# Moon Knight Moving To Television?



## Johnny Thunder (Feb 24, 2006)

From Newsrama.....

*MOON KNIGHT MOVING TO TELEVISION? *

The character is enjoying a solid resurgence in popularity thanks to the ongoing series by Charlie Huston and David Finch, and now, according to Variety, Moon Knight may be headed to television.

The trade today reported that Marvel Studios has joined with No Equal Entertainment - a Vancouver-based production company - to develop a live-action television series based on Moon Knight.

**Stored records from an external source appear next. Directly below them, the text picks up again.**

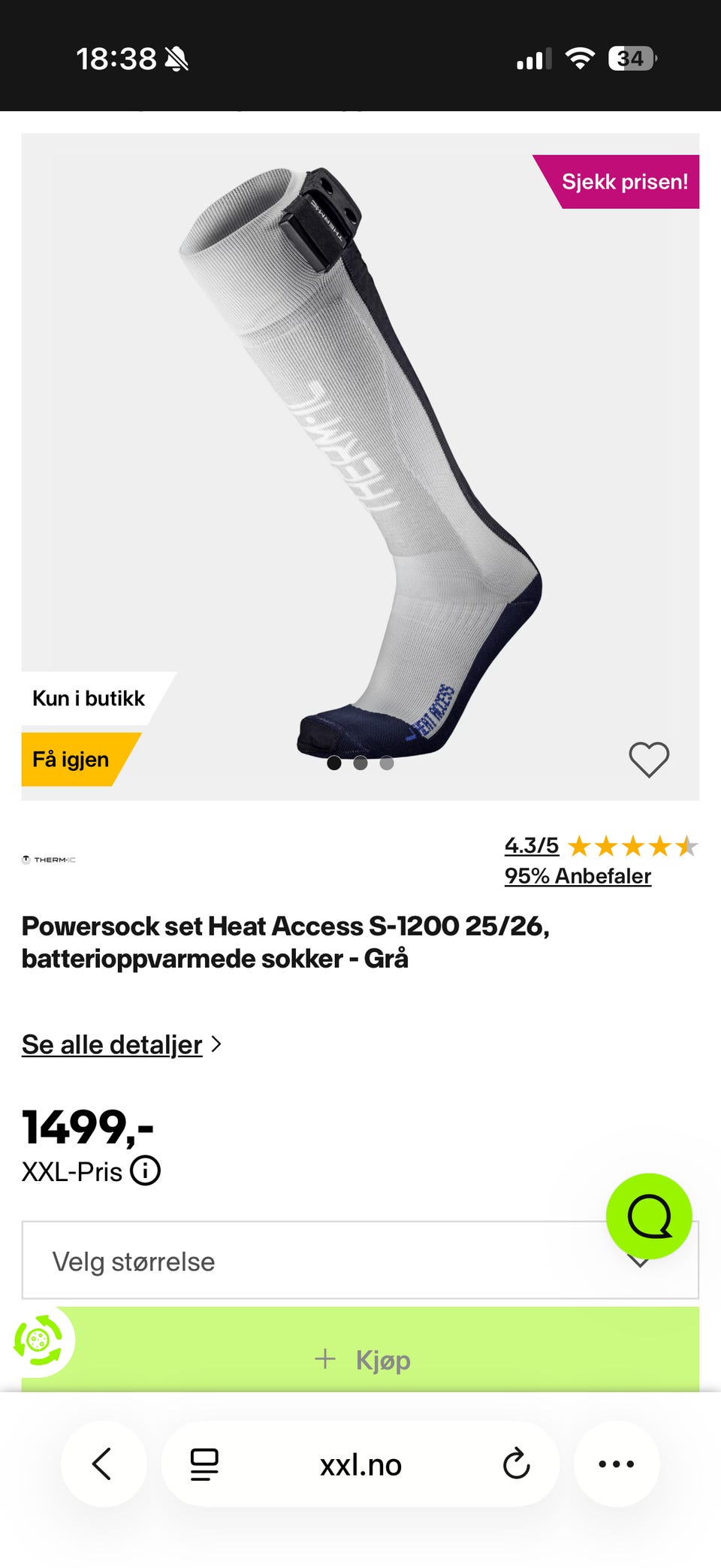Open the tabs overview icon
The width and height of the screenshot is (721, 1568).
(x=204, y=1464)
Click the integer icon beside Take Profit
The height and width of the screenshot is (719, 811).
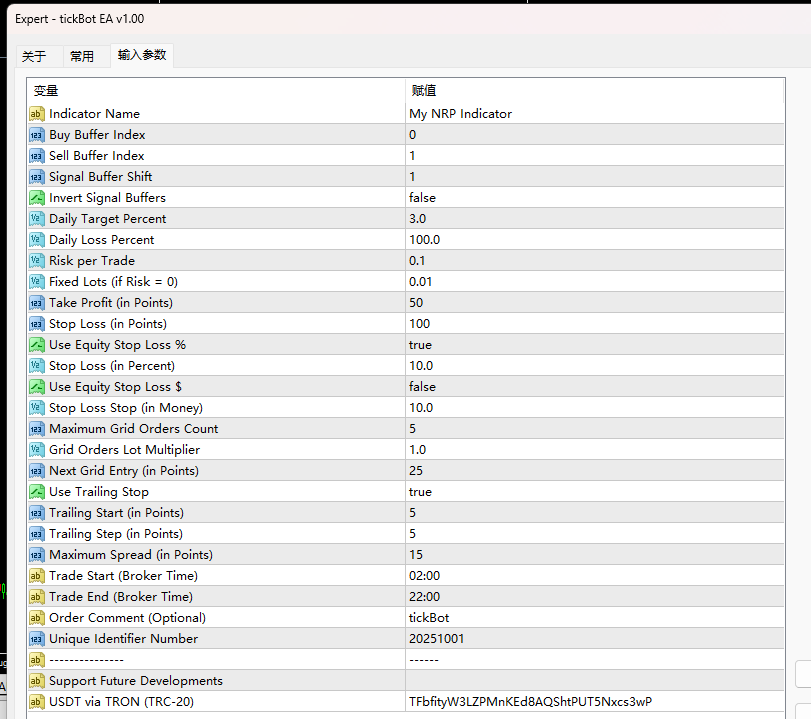36,303
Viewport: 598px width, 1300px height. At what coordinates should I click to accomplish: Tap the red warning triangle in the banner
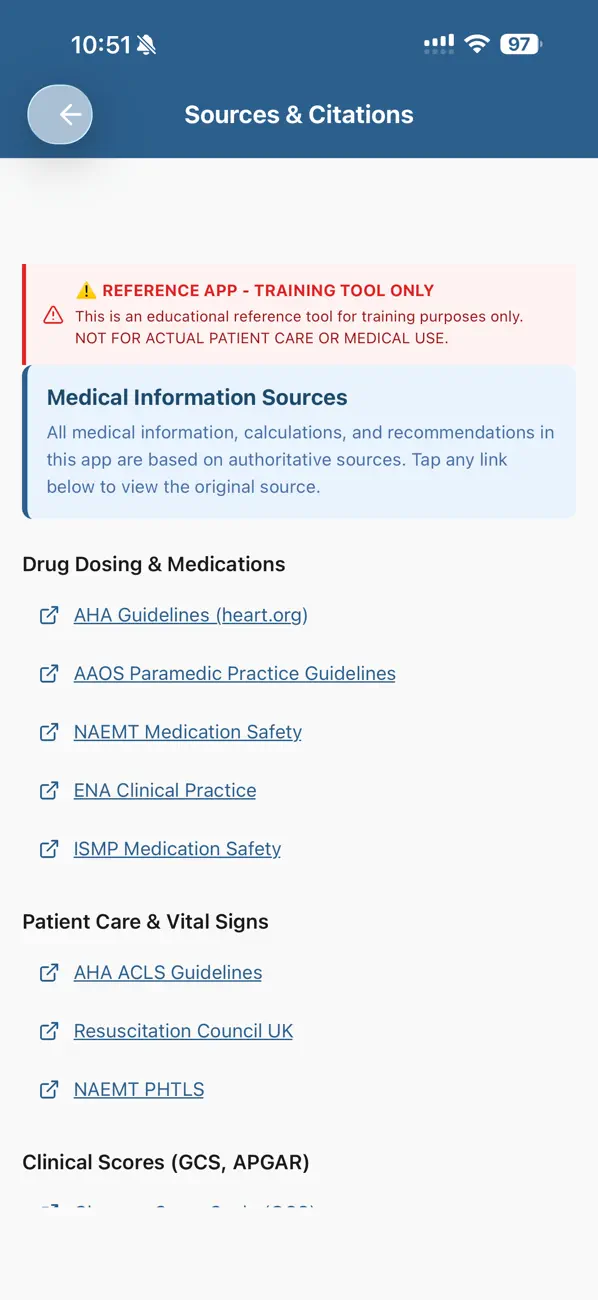pyautogui.click(x=53, y=314)
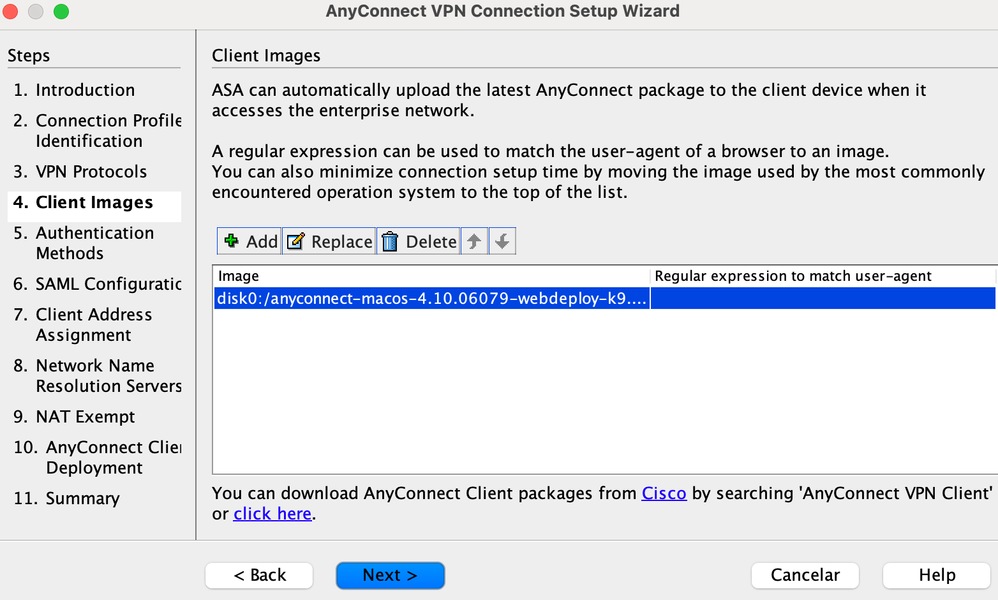This screenshot has height=600, width=998.
Task: Click the macOS green zoom button
Action: pyautogui.click(x=61, y=12)
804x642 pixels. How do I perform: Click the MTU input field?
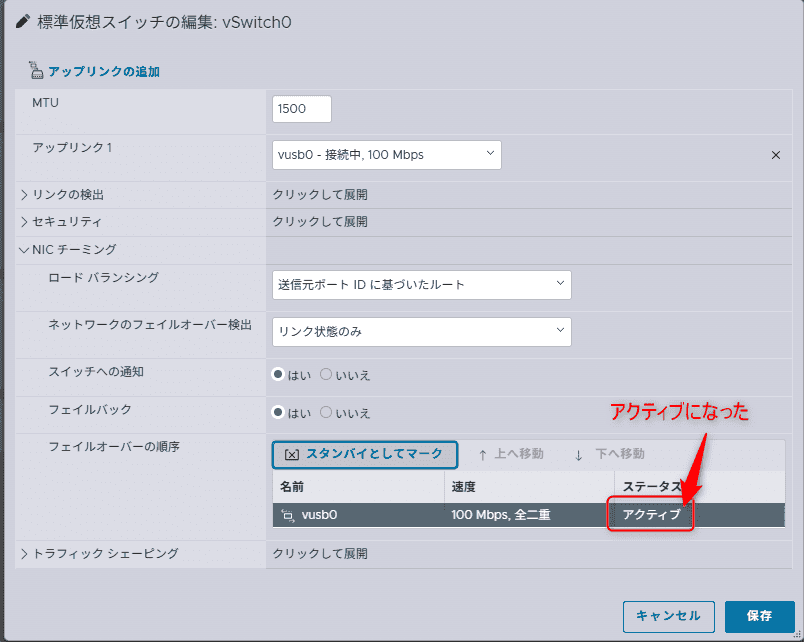click(302, 109)
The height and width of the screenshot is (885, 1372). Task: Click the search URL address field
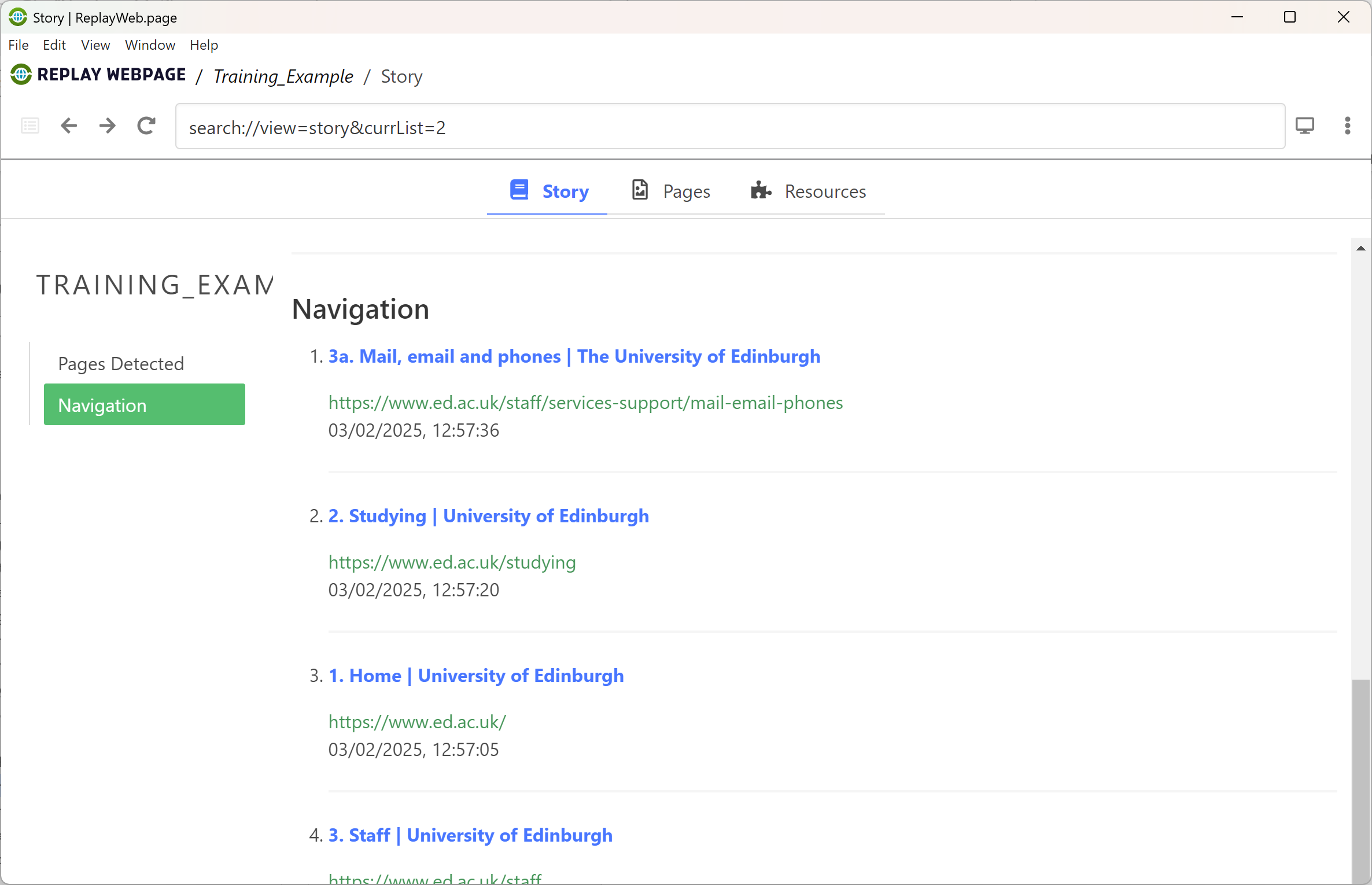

As Variety explains it, the series "will follow soldier of fortune Marc Spector as he becomes the titular vigilante after an encounter with the Egyptian god of vengeance and moon deity."

The character first appeared in Werewolf by Night #32 in 1975, and was created by Doug moench and Don Perlin.


----------



## grapegrl (Jan 3, 2006)

hmmm...berrry interesting...


----------



## RAXL (Jul 9, 2004)

hmm. I dunno if that all white suit will fly on tv.  
I wonder how many of Spector's multiple personalities will show up? :ninja: 
And what about Frenchy?:googly:


----------



## Johnny Thunder (Feb 24, 2006)

Funny I said to a non comic friend the same about the all white costume. Either the show will just ignore it and have him in a black tank, or the costume 'should' be a silver/white CGI kinda thing.

I fear the Daredevil/Thor TV Hulk movie route and picture Marc in a white wife beater and cammo shorts.


----------



## RAXL (Jul 9, 2004)

Y'know, I kinda liked the black DD suit from that Hulk flick.


----------